Pearl Couscous Salad with Chickpea Croutons
Ingredients
Salad
- 2 1/2 dl (1 cup) pearl couscous
- 400 ml (14 oz) boiling veggie stock
- 10-12 baby plum tomatoes, halved
- 1 small red onion, finely chopped
- 2 small persian cucumbers, sliced
- 1 yellow bell pepper, sliced
- 1/2 cup mixed deseeded olives
- 2 tbsp fresh mint leaves, chopped
- 100 g (3.5 oz) vegan feta cheese, crumbled
- 1 tbsp lemon juice
- 1 tsp olive oil
- salt & pepper to taste
Chickpea croutons
- 200 g (7 oz) cooked chickpeas, drained and rinsed
- 1 tsp olive oil
- 1/2 tsp garlic powder
- 1/2 tsp paprika powder
- 1/4 - 1/2 tsp chili powder
- salt to taste
Roasted pepper dressing
- 2 roasted red peppers (jarred)
- 1 tsp chili flakes
- 100 g (3.5 oz) plant-based crème fraiche
- salt to taste
Preparation
Pat dry chickpeas, place on a lined baking tray, coat with olive oil, add the seasoning, bake at 200°C / 400°F for 20 minutes, toss them, and bake for another 15 minutes or until golden brown and crispy. Let cool.

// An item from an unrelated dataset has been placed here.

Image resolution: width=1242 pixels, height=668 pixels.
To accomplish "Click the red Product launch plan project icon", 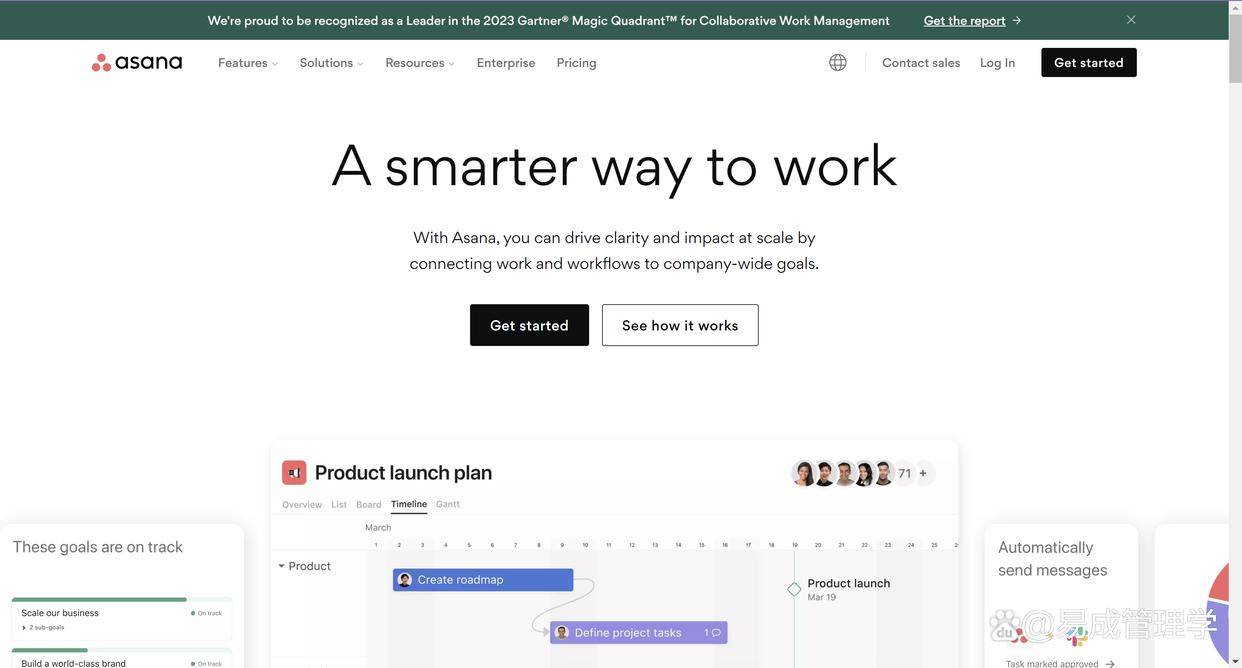I will (294, 472).
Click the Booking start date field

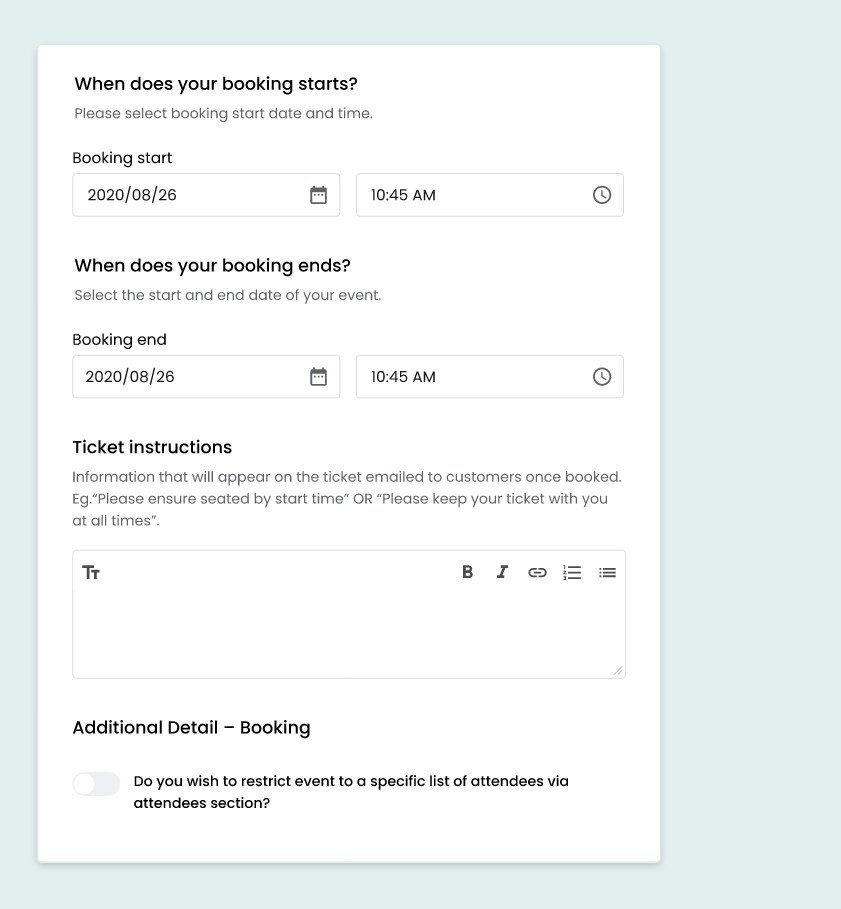(x=206, y=195)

Blend the roasted peppers to a smooth purée, place in a bowl, and mix with crème fraiche, chili flakes, and salt.
Place pearl couscous in a pot and toast on medium-high heat for about 1 minute while constantly stirring. Add the boiling stock, cover, and let simmer for about 10 minutes. Place in a bowl, add lemon juice and olive oil, stir with a fork, let cool slightly, then add the remaining salad ingredients. Top with the chickpea croutons and the dressing.